Passage provided ::
-- begin --

By definition of the median, for $$\hmu^\mom_n$$ to exceed $$\mu$$ by $$2\sigma/\sqrt{m}$$, $$k/2$$ of the groups must all exceed $$\mu$$ by that amount. Thus,

\begin{align*} \Pr(|\hmu^\mom_n-\mu\vert\geq 2\sigma/\sqrt{m}) &= \Pr(S\geq k/2)\leq \Pr_{B\sim \bin(k,1/4)}(B\geq k/2)\\&= \Pr(B-k/4\geq k/4)\leq e^{-\frac{2(k/4)^2}{k}} = e^{-k/8}, \end{align*}

where the final inequality follows from Hoeffding’s lemma. With $$k\geq 8\log(1/\delta)$$, we thus have

$\Pr(|\hmu^\mom_n-\mu\vert\geq 4\sigma\sqrt{2\log(1/\delta)/n}) \leq \Pr(B\geq k/2) \leq e^{-k/8} \leq \delta,$

as desired.

# 3. MoM with infinite variance

It’s possible to weaken the requirement that $$\Var(X_1)$$ is finite. Suppose only that the $$1-\eps$$ moment exists, for some $$\eps\in(0,1)$$. As before, let $$k=\lceil 8\log(1/\delta)\rceil$$. Then, with probability at least $$1-\delta$$,

$\begin{equation} \Pr\bigg(|\hmu_n^\mom - \mu\vert> (12v)^{\frac{1}{1+\eps}} \bigg(\frac{8\log(1/\delta))}{n}\bigg)^{\frac{\eps}{\eps+1}}\bigg) \leq \delta. \tag{3} \end{equation}$

Proving this requires a little more machinery than the finite variance case. Since we can no longer rely on Chebyshev’s inequality, we need a different way to analyze the behavior of the sample means. The following is a rather technical result proved by Sébastien Bubeck and others here.

-- end --

Information shown ::
-- begin --

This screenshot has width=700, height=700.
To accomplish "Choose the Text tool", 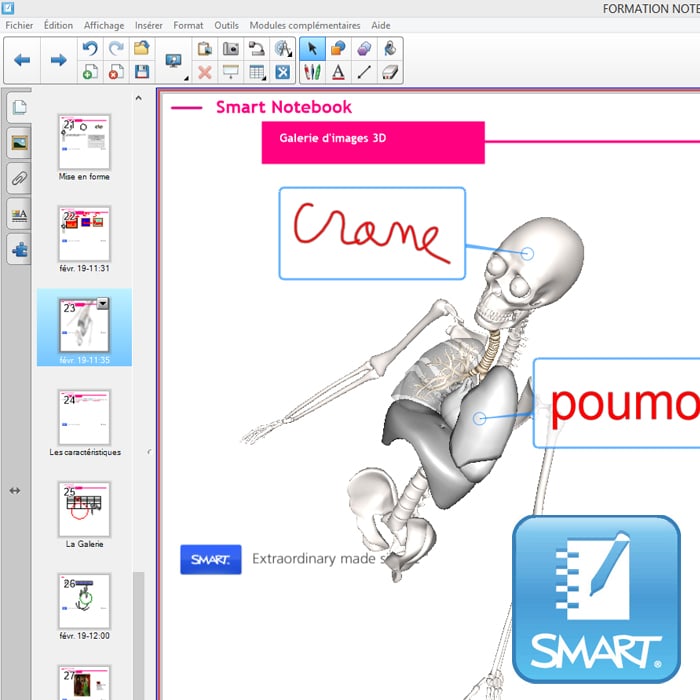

-- end --

Work to be completed :: Transcribe the median-of-means passage, everything from "where the final" down to "as desired.". The material has no connection to the median-of-means passage.

Result of this exercise ::
where the final inequality follows from Hoeffding’s lemma. With $$k\geq 8\log(1/\delta)$$, we thus have

$\Pr(|\hmu^\mom_n-\mu\vert\geq 4\sigma\sqrt{2\log(1/\delta)/n}) \leq \Pr(B\geq k/2) \leq e^{-k/8} \leq \delta,$

as desired.